We've all been there, right? You're at a birthday party for your kid's friend and you have to stick around, but you're bored out of your mind. Or maybe your friend's baby is turning one and they're throwing a huge party for kids and adults, and there's really nothing for you to do.
Everyone always puts so much effort for the kids attending the party, and that does make sense, but too often the adults are left hanging. If someone invited you somewhere and said "Hey! Do you want to come and stand awkwardly in my home with four or five other strangers while kids yell and scream? And there's no alcohol? And the only food is grape soda and pixie sticks? Oh, by the way, the theme is 'poop emoji,'" your answer would probably be no.
And yet, we constantly feel obligated to attend these events. So here are some tips for anyone out there throwing a party for their kid and inviting the adults to stick around. Use them.
1. Pick the right food
No one is saying you need to cater a five-course meal for the adults, but having things other than freezer food can work wonders for the morale. Order some pizza, grill up some burgers, or just offer something that isn't dyed artificially orange. Trust me, when the adults are fed, the adults are happy.
2. Bingo cards
HEAR ME OUT ON THIS. For my niece's fifth birthday, my cousins and I got together and created a Birthday Bingo game for the adults. Example squares include "a kid spills orange soda on their new dress," "someone loses a shoe and can't find it anywhere," "someone eats too many hots dogs and barfs them all up," and "kid cries because they don't like their present."
You can collect a pot of cash if you know the people well enough, and winner takes all, or you can just hand out a bottle of wine to whoever gets bingo. It's simple, it's funny, and it makes the adults feel like they're involved in the day other than just as chaperones.
3. Don't force involvement
When you invite people to your party, the assumption is that you've got it under control. Don't force the other parents or adults to be involved in activities. Honestly, most parents see birthday parties as a two hour window where they can sit and relax while someone else deals with their child. Forcing them to help make crafts, play games, or anything else that isn't sitting and doing nothing will only make them cranky.
If they want to help, sure. But planning a party that forces adults to participate is not in your best interest.
4. Create an "adult only" space
No one's idea of fun is standing and watching another parent run a birthday party. If parents are going to be staying for the duration, make sure you have a separate space set up for adults where they can relax and not be in the way. It will help you, because you won't have eight pairs of eyes judging as you control the kids, and it will help them, because they won't have to watch everyone's kids make finger puppets of of felt.
5. Introduce people
Instead of shuffling people into a room together and making it awkward, take the time to introduce everyone so they have a starting point. It's a small gesture, but it always makes people more comfortable, and it will feel less like an awkward speed-dating party.
6. Be transparent
I'm not a parent myself, but my sister has far too often been sucked into staying at a birthday party she wasn't planning on being at. She'll show up to drop her daughter off at a party, and then it's revealed that parents are expected to stick around. Giving adults a decent heads up that they're encouraged to hang around will give them time to prepare and plan accordingly.
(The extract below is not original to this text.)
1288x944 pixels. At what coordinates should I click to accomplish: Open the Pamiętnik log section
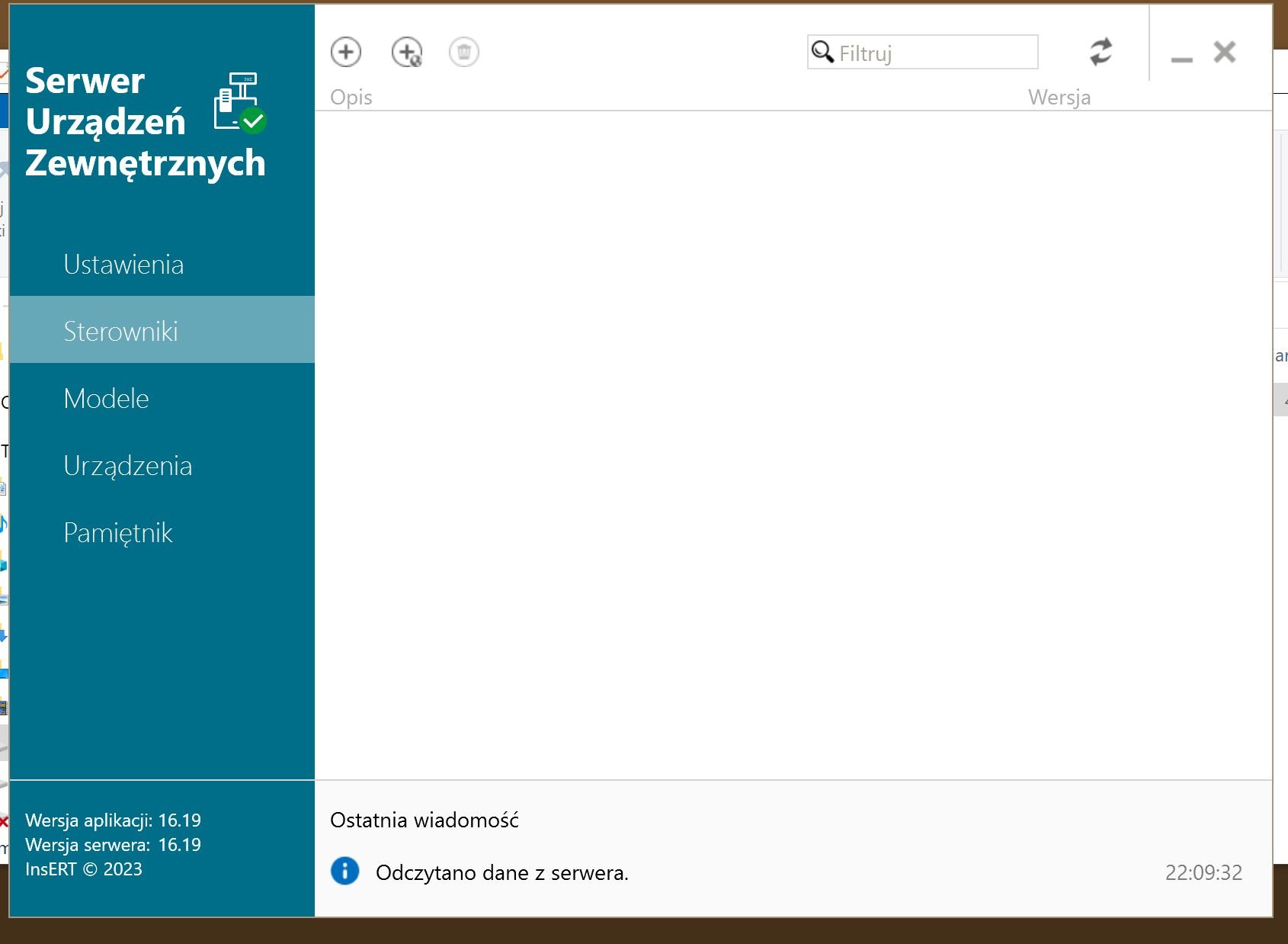point(118,533)
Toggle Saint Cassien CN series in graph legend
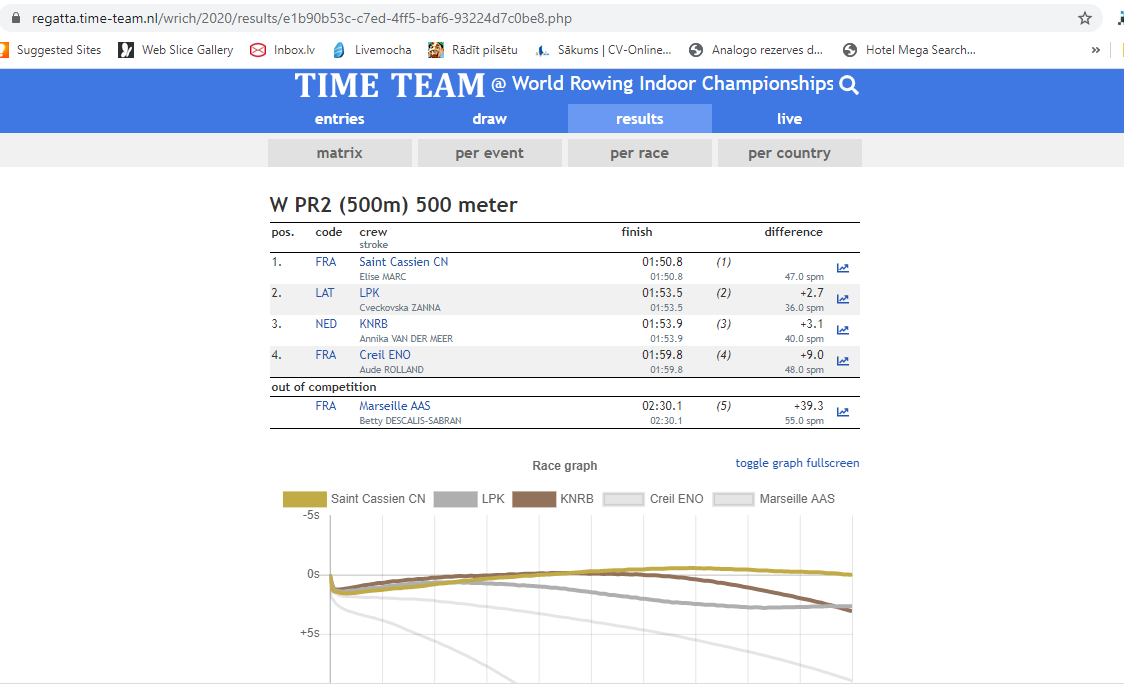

7. Provide adult beverages
This doesn't necessarily mean alcohol. In fact, only providing alcoholic beverages for parents can be uncomfortable, as they have to drive home and it can put you in an awkward position if someone has too many. Water, cold soda, COFFEE, anything that isn't fruit punch or Kool-Aid will be a huge hit.
If you are going to offer alcoholic beverages, keep it simple. You're not running a bar. Also be ready to house people in your home overnight or call a cab if you feel uncomfortable letting them drive home.
8. Hire some help
When there are so many kids in one area, things can get hectic. Odds are, the parents and adults attending the party are going to feel obligated to help out, which shouldn't have to be the case. If you're going to have more than five kids at the party, or the activities are very involved, see if you can hire a couple of babysitters to help out. The sitter you use on date night would probably be more than happy to help for a couple hours on the weekend, and it'll be the best $20 you spend.
9. Offer to Uber
If you live in a place with limited parking, or someone that is relatively hard to get to, consider offering to Uber guests to and from the party. Depending on the number of guests, it may not be an option, but you can also offer to organize carpools between parents and guests. Anything that makes it easier on the guests is going to allow your party to run smoothly.
10. Goodie bags
Loot bags have always been (and will always be) the best part of a birthday party. It's a reward for being social, or at least that's how I've always seen it. It's not just kids who love goodie bags, either. If you're expecting parents to stick around, make it worth their while! A small gift bag with adult-friendly gifts like lotion, coffee coupons, or even fancier chocolate than you're giving the kids, can go a long way when it comes to adults having a good time.